[Your task]
Only the lines below starting at the one containing "Book Online (813, 40)" and ending at the one containing "3 [tab] (591, 1924)" belong in the answer, each copied exactly.

[Supplied data]
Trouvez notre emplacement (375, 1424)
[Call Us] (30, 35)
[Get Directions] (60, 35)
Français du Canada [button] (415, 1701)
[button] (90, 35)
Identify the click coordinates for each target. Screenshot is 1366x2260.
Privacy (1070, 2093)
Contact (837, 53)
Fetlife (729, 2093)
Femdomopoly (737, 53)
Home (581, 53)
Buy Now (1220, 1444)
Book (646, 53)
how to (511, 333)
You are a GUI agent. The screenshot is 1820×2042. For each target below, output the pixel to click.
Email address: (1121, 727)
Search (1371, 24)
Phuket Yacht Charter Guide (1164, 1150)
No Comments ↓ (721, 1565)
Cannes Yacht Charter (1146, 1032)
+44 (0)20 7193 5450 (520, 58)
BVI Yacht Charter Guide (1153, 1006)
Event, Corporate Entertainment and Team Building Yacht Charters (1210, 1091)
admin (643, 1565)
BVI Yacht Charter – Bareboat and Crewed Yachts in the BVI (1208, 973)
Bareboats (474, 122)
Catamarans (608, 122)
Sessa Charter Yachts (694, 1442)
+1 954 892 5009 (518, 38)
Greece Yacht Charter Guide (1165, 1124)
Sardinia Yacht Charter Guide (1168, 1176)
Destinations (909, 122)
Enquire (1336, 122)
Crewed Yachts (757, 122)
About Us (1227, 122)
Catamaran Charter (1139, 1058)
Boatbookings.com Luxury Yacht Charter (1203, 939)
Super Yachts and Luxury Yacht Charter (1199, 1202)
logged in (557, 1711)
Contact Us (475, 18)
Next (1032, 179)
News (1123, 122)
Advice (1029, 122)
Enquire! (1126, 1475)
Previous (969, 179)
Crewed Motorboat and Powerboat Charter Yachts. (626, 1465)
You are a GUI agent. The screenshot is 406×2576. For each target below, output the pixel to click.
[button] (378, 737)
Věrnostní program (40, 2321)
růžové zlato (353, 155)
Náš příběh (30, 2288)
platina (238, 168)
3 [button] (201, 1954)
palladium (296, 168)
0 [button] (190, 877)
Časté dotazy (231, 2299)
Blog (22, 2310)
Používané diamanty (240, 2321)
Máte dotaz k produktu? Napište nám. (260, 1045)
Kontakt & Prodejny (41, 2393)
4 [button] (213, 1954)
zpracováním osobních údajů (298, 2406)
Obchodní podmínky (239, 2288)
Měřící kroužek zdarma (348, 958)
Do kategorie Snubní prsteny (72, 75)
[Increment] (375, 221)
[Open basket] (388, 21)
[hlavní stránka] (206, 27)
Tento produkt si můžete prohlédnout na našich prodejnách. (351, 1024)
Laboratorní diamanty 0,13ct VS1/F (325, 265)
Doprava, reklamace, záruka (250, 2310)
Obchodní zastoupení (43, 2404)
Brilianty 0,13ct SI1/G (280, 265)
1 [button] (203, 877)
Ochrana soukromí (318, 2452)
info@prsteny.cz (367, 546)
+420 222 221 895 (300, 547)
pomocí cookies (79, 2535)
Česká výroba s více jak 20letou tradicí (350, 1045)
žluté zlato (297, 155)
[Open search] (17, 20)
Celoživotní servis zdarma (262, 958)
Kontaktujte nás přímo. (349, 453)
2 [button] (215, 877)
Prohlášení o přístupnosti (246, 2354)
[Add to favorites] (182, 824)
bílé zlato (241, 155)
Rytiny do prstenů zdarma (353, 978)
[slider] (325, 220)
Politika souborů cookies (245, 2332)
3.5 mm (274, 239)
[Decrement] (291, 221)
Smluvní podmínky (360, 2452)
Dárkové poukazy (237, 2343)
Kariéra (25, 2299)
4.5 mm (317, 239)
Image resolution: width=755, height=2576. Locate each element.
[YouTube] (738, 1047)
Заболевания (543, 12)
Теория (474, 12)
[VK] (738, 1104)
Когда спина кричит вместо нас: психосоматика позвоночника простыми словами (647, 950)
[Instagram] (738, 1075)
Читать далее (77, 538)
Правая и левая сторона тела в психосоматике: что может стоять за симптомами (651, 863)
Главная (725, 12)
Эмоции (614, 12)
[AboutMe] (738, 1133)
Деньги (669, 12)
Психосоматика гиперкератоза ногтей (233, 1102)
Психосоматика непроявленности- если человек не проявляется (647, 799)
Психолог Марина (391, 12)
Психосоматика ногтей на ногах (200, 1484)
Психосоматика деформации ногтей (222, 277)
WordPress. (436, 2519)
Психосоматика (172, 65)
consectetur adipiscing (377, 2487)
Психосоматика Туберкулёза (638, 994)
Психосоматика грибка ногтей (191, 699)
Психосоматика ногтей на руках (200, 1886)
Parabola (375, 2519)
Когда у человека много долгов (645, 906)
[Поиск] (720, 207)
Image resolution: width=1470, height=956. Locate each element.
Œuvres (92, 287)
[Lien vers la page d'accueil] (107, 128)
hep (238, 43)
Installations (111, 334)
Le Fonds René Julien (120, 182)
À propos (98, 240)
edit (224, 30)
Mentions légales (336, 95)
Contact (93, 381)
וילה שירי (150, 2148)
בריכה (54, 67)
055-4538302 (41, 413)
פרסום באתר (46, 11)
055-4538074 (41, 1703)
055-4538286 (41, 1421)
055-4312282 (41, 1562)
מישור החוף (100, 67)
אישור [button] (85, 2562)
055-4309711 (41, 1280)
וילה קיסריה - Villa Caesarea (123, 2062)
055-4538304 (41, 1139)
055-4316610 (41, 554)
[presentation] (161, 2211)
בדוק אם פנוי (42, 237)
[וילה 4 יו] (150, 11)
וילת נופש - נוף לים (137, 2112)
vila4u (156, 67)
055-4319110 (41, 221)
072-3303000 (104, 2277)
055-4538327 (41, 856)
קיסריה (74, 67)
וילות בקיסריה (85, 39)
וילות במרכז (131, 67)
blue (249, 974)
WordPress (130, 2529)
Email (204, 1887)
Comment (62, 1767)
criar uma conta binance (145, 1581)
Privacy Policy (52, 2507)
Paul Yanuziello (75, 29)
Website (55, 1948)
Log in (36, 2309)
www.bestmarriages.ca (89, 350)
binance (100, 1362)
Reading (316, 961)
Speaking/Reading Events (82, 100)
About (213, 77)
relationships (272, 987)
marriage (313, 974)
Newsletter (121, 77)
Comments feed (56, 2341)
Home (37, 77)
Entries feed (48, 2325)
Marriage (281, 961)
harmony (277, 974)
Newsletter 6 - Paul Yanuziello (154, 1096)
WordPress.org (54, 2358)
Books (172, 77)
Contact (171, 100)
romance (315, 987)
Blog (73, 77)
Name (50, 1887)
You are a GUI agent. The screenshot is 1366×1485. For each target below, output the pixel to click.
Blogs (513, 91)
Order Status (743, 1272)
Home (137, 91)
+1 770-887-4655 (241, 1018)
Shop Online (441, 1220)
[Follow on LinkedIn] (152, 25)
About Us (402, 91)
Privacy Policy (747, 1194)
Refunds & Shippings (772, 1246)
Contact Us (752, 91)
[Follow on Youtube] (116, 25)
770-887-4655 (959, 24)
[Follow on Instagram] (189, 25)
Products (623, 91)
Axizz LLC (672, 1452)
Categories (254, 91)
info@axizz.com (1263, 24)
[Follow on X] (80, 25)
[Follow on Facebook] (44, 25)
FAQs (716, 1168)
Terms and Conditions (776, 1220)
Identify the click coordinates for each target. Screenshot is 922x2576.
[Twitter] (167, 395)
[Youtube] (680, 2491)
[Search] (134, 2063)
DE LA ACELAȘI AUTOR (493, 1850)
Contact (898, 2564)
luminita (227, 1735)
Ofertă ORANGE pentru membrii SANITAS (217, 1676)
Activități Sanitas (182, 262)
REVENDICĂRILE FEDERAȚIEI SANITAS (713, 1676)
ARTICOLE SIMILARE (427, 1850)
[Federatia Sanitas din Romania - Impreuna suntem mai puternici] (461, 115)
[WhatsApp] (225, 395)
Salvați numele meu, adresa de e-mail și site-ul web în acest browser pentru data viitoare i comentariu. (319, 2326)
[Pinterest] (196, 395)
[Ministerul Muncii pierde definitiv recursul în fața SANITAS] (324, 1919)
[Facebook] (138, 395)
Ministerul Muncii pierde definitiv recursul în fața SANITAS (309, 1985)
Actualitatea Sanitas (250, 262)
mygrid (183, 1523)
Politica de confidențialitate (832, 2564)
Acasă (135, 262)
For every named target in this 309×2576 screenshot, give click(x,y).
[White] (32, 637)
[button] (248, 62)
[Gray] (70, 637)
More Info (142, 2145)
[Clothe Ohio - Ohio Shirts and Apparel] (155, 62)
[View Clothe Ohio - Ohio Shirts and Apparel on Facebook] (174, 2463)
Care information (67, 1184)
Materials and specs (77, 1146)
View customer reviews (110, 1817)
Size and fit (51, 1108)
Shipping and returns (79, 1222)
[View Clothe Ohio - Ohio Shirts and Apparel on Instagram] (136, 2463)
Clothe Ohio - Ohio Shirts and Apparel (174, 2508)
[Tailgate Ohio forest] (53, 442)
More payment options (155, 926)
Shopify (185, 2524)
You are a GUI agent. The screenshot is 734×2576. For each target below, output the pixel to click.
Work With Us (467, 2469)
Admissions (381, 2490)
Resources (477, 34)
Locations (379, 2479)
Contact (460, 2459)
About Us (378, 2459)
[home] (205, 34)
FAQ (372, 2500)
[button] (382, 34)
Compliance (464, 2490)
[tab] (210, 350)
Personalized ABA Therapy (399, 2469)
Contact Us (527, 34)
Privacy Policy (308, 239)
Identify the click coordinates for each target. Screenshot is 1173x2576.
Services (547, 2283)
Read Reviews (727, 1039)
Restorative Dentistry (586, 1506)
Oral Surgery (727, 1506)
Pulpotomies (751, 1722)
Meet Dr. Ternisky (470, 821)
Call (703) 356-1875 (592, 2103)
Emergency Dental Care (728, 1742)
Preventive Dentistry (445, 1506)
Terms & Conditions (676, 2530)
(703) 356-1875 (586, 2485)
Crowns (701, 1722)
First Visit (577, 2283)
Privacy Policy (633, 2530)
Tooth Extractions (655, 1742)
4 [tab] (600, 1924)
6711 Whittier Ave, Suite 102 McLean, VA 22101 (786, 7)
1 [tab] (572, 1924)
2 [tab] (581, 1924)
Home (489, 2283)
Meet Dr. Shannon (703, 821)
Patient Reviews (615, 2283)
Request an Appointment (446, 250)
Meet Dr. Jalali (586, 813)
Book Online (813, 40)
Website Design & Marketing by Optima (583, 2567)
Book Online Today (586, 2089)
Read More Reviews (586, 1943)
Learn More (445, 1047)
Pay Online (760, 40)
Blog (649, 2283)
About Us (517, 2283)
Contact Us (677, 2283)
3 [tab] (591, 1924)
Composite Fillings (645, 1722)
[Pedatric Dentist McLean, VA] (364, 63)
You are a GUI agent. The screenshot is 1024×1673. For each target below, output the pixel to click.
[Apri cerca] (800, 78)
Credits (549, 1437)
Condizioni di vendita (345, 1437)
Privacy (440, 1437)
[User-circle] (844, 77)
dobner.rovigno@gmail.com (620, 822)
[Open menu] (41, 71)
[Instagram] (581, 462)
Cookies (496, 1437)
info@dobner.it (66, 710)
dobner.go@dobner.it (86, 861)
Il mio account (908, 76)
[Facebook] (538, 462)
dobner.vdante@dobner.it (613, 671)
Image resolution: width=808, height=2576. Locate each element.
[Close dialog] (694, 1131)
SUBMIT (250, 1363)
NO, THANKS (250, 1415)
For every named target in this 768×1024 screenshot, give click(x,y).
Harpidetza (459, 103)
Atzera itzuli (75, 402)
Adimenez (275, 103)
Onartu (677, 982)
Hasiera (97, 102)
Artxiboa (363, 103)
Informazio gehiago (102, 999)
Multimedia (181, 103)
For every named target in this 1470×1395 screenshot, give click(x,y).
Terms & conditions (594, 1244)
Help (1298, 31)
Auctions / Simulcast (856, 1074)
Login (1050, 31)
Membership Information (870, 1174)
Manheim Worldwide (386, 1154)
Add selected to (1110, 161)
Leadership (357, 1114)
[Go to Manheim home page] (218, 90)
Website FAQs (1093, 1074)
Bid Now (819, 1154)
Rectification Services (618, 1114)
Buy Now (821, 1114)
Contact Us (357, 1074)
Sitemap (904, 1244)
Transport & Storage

[Response area]
Book Online (813, 40)
Website Design & Marketing by Optima (583, 2567)
Book Online Today (586, 2089)
Read More Reviews (586, 1943)
Learn More (445, 1047)
Pay Online (760, 40)
Blog (649, 2283)
About Us (517, 2283)
Contact Us (677, 2283)
3 [tab] (591, 1924)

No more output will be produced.